We focused our systematic review on controlled studies where hydroxychloroquine was used specifically for pre- or post-exposure prophylaxis against COVID-19. There are several reasons why we did not allow studies where the experimental group was receiving hydroxychloroquine for the treatment of autoimmune diseases where the subsequent development of COVID-19 was assessed vs. a control group. Patients with autoimmune diseases that are treated with hydroxychloroquine may have a different susceptibility to COVID-19 than those without autoimmune diseases, and the other pharmacotherapeutic options for autoimmune diseases used in the experimental and the control groups might also impact the development of COVID-19 in a positive or negative fashion. Additionally, given hydroxychloroquine’s complex pharmacokinetics (specifically its distribution time into different tissues and its prolonged elimination half-life) [25], the long-term nature of hydroxychloroquine use for autoimmune diseases before exposure may yield tissue concentrations of hydroxychloroquine at the time of exposure that are not achievable with prophylactic use for COVID-19.

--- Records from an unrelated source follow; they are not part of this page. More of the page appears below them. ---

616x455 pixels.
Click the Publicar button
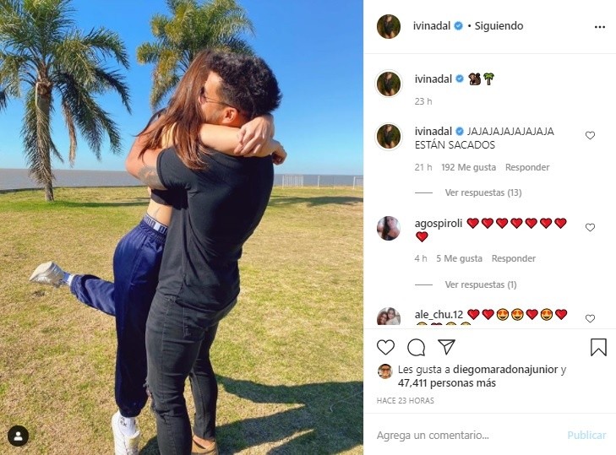click(x=586, y=435)
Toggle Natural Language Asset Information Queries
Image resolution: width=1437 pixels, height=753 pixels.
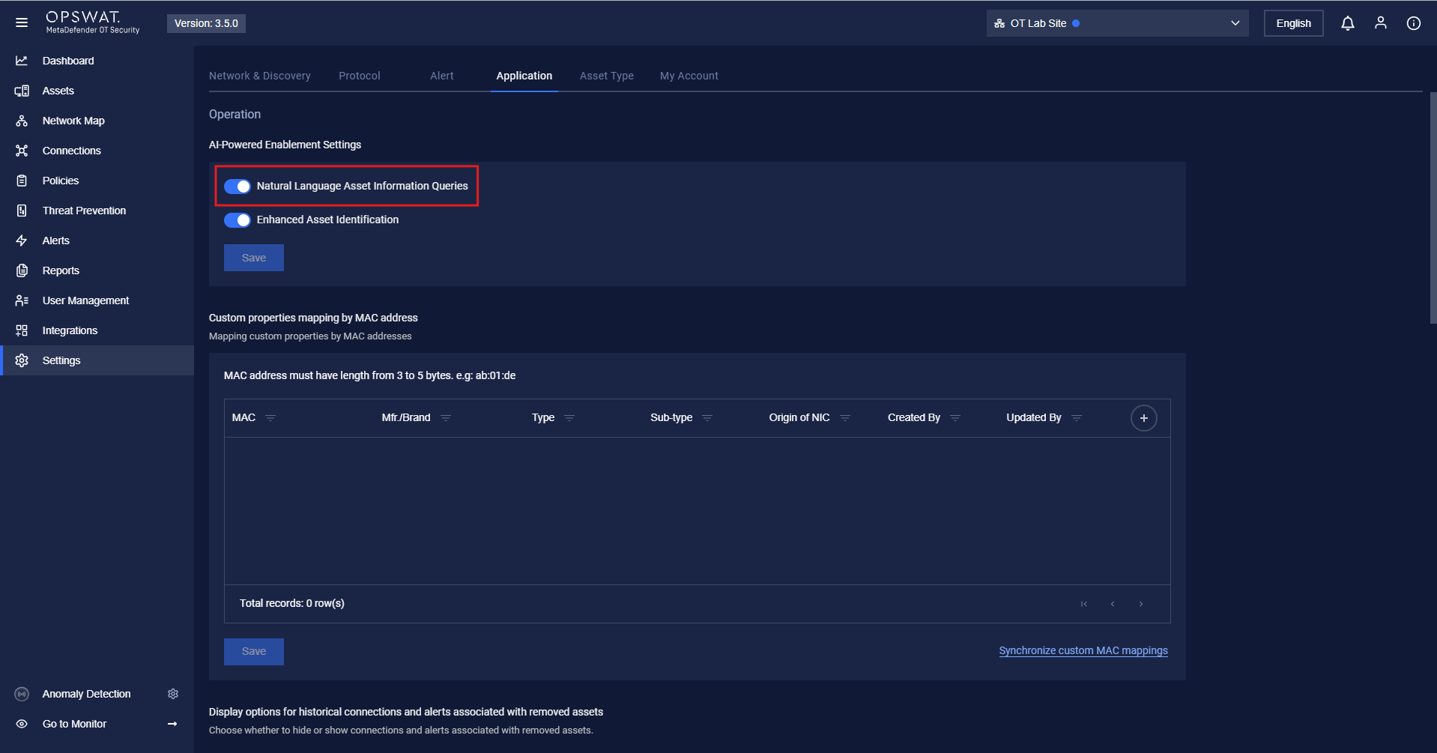click(x=238, y=187)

In our systematic review, we found a non-significant 2% reduction in the composite outcome COVID-19 infection (RT-PCR-confirmed SARS-CoV-2 positivity or the occurrence of symptoms compatible with COVID-19). While we did not find high heterogeneity of effects across studies, this non-significant reduction was higher in pre-exposure RCTs [19,22] than with post-exposure RCTs [20,21,23] (24% relative risk reduction vs. 3% relative risk increase, respectively). This may be related to the larger total doses of hydroxychloroquine in the pre-exposure prophylaxis RCTs by Abella et al. [19] and Rajasingham et al. [22] and/or the yielding blood and the tissues that are already substantial at the time of exposure, or simply due to chance. In the RCT by Rajasingham et al. [22], 5.9% and 5.9% of those receiving once weekly (HR 0.72, 95% CI 0.44 to 1.16, p = 0.18) or twice weekly (HR 0.74, 95% CI 0.46 to 1.19, p = 0.22) prophylactic hydroxychloroquine developed composite COVID-19 infection as compared to 7.9% in the placebo group. With double the weekly maintenance dose, the median hydroxychloroquine concentrations in whole blood were as expected; 98 ng/mL (IQR, 82–120) with once-weekly and 200 ng/mL (IQR, 159–258) with twice-weekly hydroxychloroquine dosing. However, hydroxychloroquine concentrations did not differ between those participants who developed a COVID-19-compatible illness or not (154 ng/mL vs. 133 ng/mL, p = 0.08). Nasal or pulmonary tissue concentrations of hydroxychloroquine were unfortunately not determined in any trial.
Among the post-exposure RCTs, Bouleware et al. [21] provided a supplementary table where they assessed the impact of hydroxychloroquine on the composite outcome if patients were given prophylactic therapy within one, two, three, or four days of exposure. In their study, participants who enrolled one, two, and three days after exposure had a 48.8%, 28.1%, and 15.9% reduction vs. placebo in new COVID-19 infections, respectively, while those enrolled four days after exposure had a 16.9% increase vs. placebo. Mitjà et al. [20], with only 36.8% of participants receiving prophylaxis ≤ three days after exposure, found a 5% increase in this composite COVID-19 infection with a moderate heterogeneity of effects vs. Boulware et al. [21].
We did not pool the results of the RCTs with the single cohort study that we included in our systematic review, as there are considerably more sources of bias for cohorts [26]. The small pre-exposure cohort study by Bhattacharya et al. [24] found a large and statistically significant reduction in the occurrence of COVID-19. We cannot identify anything unique about Bhattacharya et al. versus the RCTs aside from using a different study method and being conducted in India rather than the US, Canada, or Spain. While the experimental and control groups did not have significant differences in age, gender, or type of exposure, we do not know whether unmeasured variables were similar between groups. Moreover, effects were not adjusted for baseline differences in that limited set of variables, and there was no information to judge the magnitude of immortal bias. In addition, all of the participants were identified via a voluntary online survey, opening up the risk of both sampling and recall bias.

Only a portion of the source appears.